RECORDS SHOWN -

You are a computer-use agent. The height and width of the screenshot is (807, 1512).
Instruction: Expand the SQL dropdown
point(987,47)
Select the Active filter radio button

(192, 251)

INSTRUCTIONS TO FOLLOW - Using the data above, reproduce every line exactly.

SOLVED EXERCISE -
You are a computer-use agent. The height and width of the screenshot is (807, 1512).
Instruction: Expand the SQL dropdown
point(987,47)
Select the Active filter radio button

(192, 251)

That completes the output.